**TO DO**
For the data that follows, print the line with "The height and width of the screenshot is (452, 525).", the line with "Task: Apply justify alignment to text", and all lines between them, exactly as they stand. Omit pictures and add nothing.

Saved entries:
# # # # # # #

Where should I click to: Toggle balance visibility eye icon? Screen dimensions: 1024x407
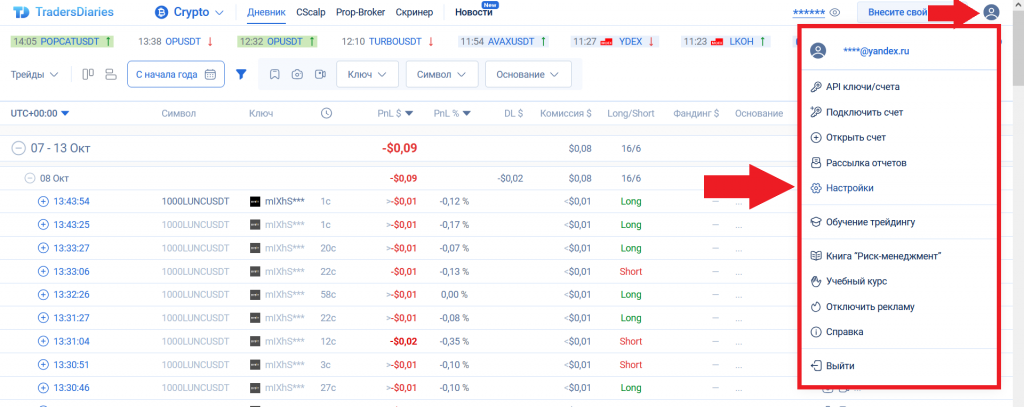tap(835, 13)
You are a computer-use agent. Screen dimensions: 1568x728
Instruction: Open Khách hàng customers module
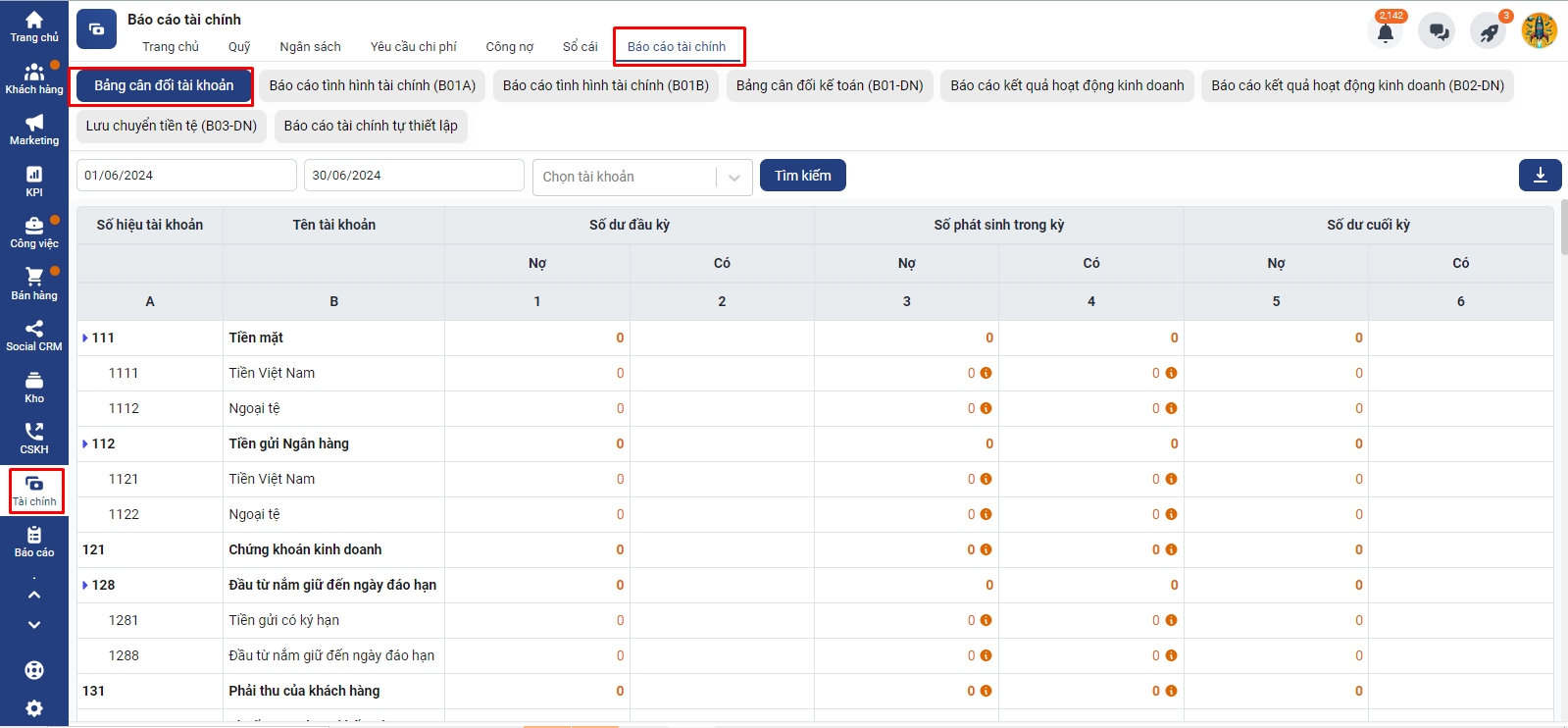pyautogui.click(x=34, y=78)
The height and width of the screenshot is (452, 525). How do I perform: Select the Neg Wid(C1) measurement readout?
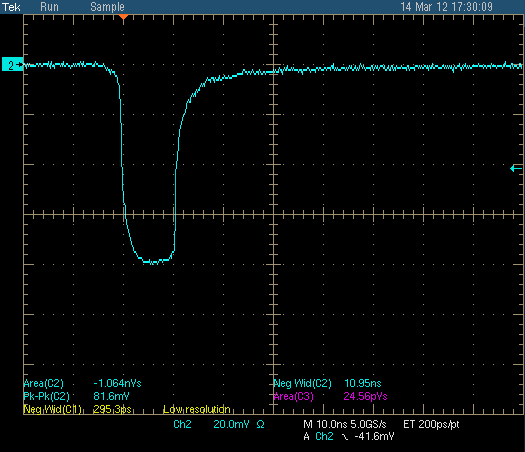tap(77, 409)
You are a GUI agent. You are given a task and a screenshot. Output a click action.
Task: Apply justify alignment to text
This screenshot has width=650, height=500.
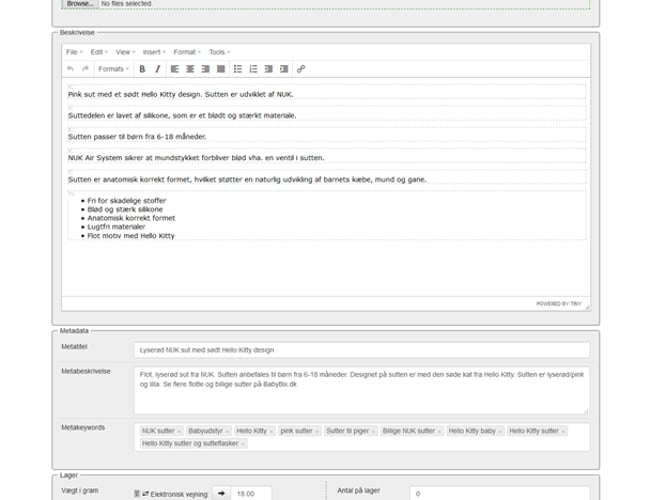coord(221,69)
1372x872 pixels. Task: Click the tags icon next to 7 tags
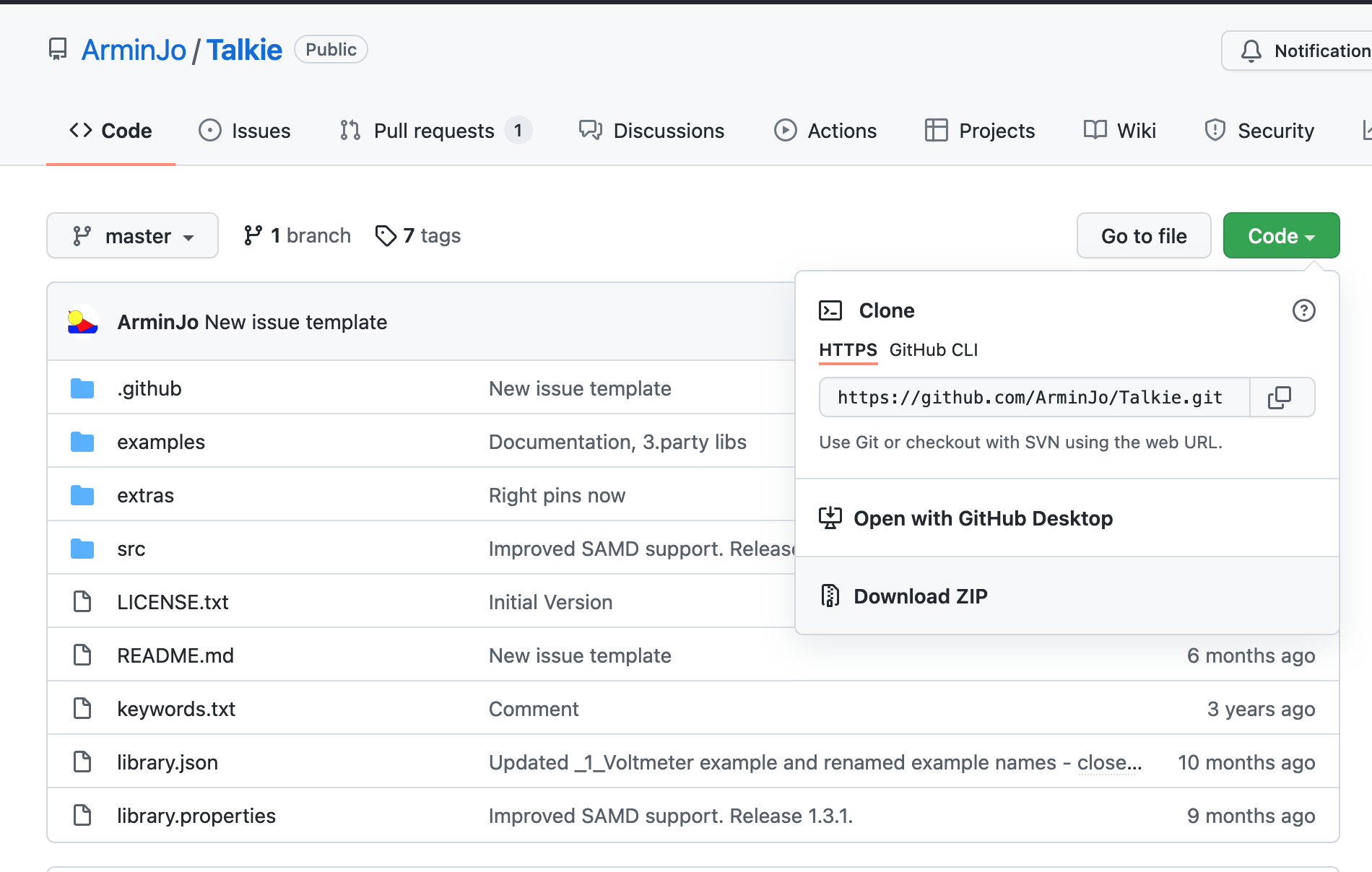[x=386, y=235]
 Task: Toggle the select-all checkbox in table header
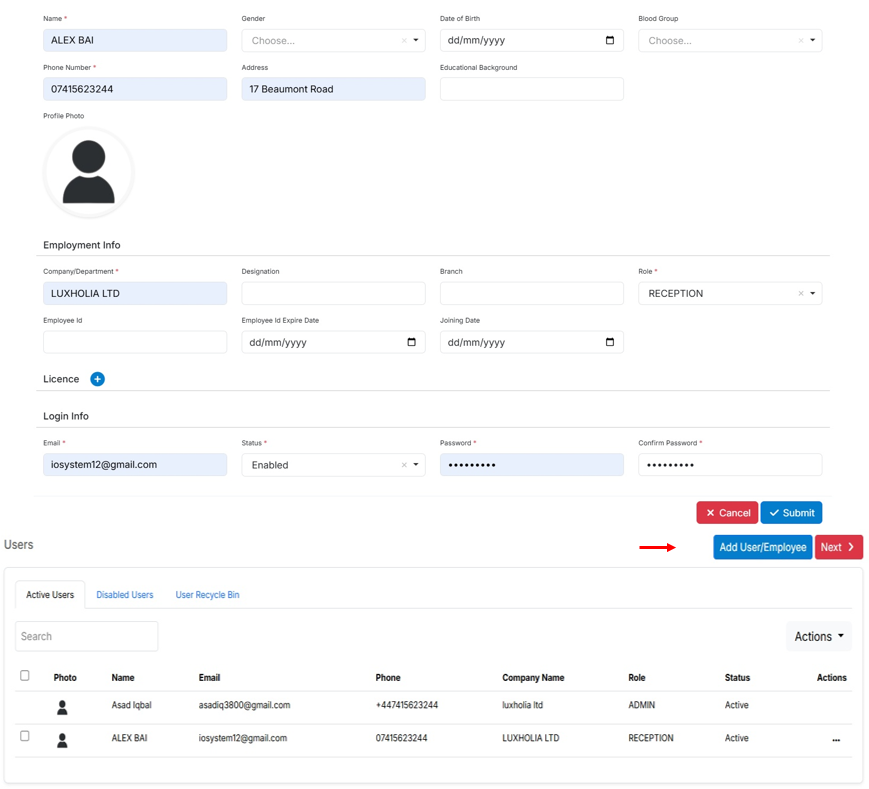[x=25, y=676]
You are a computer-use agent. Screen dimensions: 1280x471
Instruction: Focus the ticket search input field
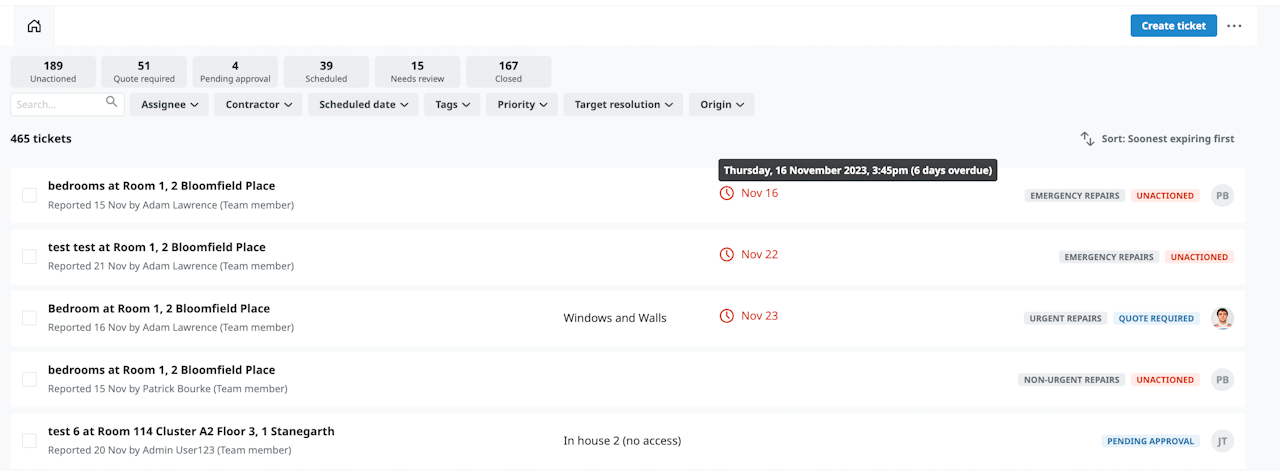coord(58,104)
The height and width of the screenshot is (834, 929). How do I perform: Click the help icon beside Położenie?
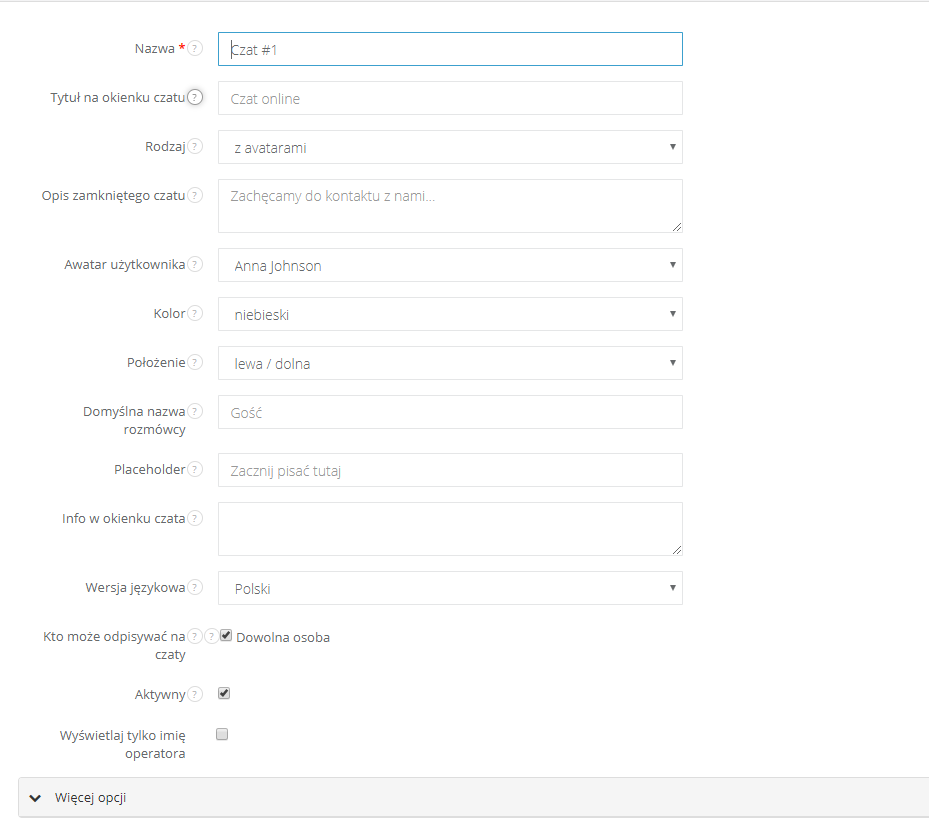(x=195, y=362)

# # # # # # #

**SOLUTION TO THE EXERCISE**
The height and width of the screenshot is (452, 525). How do I perform: Select the Neg Wid(C1) measurement readout?
tap(77, 409)
You are a GUI agent. You are given a task and a screenshot. Output a click action.
Task: Apply justify alignment to text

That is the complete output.